- WHAT YOU HAVE TO DO: The answer must consist of each line of the records below that contains the string "photo".

- EXTRACTED ENTRIES:
....................

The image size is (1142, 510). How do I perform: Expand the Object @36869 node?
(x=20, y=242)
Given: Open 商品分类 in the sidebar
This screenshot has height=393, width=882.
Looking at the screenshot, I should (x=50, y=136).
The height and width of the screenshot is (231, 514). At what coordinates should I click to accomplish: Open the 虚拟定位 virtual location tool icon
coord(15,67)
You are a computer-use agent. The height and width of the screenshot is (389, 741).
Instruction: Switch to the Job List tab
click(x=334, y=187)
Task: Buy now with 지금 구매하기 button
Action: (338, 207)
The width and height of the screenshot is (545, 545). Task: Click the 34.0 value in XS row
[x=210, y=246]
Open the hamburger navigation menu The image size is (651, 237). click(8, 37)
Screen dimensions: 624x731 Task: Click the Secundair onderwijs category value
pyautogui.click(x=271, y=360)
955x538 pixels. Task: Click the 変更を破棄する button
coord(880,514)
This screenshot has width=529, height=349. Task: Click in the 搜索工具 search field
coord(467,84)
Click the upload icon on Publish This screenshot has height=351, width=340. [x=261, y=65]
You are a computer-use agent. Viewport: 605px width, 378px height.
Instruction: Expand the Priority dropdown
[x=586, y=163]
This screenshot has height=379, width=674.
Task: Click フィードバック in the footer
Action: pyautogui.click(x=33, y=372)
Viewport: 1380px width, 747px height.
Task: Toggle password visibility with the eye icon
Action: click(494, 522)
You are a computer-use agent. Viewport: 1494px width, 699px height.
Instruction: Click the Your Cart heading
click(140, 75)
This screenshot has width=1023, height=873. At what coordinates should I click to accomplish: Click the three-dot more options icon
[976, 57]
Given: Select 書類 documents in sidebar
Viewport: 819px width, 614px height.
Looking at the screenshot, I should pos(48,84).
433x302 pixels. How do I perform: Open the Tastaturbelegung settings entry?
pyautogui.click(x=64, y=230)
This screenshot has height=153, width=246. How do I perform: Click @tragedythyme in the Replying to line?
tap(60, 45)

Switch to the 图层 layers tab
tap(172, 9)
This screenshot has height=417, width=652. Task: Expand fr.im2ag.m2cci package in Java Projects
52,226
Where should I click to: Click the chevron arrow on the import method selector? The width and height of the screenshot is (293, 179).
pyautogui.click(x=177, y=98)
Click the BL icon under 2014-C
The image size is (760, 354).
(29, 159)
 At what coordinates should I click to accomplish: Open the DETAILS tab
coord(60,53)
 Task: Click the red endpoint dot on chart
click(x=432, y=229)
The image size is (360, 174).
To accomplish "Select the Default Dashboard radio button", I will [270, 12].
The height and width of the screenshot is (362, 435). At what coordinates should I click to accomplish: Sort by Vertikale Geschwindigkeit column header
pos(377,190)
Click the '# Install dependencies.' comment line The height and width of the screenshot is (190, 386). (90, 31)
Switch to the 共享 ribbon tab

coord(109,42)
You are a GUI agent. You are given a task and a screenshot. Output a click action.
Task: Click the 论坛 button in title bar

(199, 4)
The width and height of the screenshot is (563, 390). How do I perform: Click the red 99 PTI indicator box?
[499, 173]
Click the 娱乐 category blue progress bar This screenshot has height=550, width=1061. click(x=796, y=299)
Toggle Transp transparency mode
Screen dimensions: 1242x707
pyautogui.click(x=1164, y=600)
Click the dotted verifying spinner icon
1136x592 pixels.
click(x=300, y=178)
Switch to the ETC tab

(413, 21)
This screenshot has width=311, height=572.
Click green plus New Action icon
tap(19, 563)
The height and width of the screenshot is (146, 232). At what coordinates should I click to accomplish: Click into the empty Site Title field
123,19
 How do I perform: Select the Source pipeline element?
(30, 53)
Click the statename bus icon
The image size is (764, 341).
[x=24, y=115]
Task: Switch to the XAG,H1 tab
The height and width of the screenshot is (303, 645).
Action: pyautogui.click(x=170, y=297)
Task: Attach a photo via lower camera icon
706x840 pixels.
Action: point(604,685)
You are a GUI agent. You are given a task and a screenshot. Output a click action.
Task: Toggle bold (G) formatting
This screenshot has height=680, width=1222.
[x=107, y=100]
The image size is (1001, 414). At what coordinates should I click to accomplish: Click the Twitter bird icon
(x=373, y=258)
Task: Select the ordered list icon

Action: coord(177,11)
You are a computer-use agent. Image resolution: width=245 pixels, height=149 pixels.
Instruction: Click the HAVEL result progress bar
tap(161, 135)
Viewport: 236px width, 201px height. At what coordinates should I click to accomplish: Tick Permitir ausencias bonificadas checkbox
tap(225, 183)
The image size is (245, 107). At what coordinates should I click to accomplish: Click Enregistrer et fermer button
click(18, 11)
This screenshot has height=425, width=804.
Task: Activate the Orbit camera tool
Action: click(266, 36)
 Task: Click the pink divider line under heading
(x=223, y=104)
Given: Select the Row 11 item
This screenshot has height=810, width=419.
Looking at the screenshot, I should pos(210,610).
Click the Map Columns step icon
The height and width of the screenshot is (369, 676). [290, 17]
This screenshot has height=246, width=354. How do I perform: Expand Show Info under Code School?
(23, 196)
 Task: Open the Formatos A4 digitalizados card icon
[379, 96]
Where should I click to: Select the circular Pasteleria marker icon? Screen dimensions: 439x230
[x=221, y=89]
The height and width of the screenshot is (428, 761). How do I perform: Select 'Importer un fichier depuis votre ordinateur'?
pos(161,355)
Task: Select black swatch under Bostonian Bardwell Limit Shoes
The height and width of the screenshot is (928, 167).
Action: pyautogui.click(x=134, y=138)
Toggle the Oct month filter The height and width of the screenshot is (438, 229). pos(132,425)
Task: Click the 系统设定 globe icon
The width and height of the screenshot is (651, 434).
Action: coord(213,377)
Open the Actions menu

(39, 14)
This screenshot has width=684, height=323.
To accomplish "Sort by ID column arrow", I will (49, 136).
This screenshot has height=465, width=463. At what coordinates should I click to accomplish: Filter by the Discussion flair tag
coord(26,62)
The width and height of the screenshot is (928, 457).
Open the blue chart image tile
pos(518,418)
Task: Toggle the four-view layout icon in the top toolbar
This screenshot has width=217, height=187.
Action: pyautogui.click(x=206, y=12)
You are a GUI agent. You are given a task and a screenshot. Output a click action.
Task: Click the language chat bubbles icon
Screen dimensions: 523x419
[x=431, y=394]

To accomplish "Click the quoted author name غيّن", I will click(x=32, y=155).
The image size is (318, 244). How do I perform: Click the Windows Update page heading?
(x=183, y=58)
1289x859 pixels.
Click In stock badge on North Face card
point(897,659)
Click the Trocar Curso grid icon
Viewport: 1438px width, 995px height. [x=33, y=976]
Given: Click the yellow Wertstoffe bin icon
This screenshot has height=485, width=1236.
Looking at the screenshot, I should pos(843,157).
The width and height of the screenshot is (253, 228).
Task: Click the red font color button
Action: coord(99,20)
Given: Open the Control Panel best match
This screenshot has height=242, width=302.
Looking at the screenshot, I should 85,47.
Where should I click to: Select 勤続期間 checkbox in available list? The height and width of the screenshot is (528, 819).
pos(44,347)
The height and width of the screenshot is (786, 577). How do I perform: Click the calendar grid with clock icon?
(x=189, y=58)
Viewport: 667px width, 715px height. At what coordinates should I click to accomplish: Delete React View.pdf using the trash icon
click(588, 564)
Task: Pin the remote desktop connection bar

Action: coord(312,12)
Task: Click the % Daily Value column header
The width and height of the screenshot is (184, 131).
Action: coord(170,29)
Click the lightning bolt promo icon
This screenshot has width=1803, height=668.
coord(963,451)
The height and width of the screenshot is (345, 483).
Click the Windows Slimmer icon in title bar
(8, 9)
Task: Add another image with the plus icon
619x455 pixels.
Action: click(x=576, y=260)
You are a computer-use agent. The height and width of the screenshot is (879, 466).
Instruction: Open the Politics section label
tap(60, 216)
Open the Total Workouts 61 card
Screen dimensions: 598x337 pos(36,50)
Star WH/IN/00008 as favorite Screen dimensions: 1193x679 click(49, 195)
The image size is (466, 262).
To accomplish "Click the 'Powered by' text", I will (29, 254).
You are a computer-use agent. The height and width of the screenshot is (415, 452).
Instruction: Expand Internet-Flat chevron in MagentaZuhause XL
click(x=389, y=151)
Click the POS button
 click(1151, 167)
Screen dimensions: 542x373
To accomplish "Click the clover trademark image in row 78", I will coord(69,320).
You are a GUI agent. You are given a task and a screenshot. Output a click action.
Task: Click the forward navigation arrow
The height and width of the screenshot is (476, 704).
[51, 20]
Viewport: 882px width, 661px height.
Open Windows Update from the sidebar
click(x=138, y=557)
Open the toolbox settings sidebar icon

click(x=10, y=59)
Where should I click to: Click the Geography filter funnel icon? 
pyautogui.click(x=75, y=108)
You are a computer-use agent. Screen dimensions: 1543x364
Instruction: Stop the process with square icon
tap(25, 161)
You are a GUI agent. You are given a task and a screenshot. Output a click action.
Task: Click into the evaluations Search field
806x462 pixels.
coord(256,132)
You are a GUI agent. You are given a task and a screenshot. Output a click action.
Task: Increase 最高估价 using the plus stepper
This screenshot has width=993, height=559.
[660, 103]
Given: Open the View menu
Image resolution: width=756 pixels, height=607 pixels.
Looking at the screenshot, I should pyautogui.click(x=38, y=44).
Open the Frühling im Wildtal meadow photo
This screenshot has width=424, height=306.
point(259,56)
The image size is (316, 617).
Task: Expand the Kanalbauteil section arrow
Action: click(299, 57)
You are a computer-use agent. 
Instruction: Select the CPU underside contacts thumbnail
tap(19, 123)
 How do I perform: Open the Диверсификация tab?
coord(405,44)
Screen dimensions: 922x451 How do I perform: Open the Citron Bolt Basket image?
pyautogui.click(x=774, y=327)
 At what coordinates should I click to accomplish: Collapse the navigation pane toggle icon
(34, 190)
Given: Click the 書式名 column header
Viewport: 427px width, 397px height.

....................

- OUTPUT OF THE TASK:
Task: Attach a photo via lower camera icon
Open the Frühling im Wildtal meadow photo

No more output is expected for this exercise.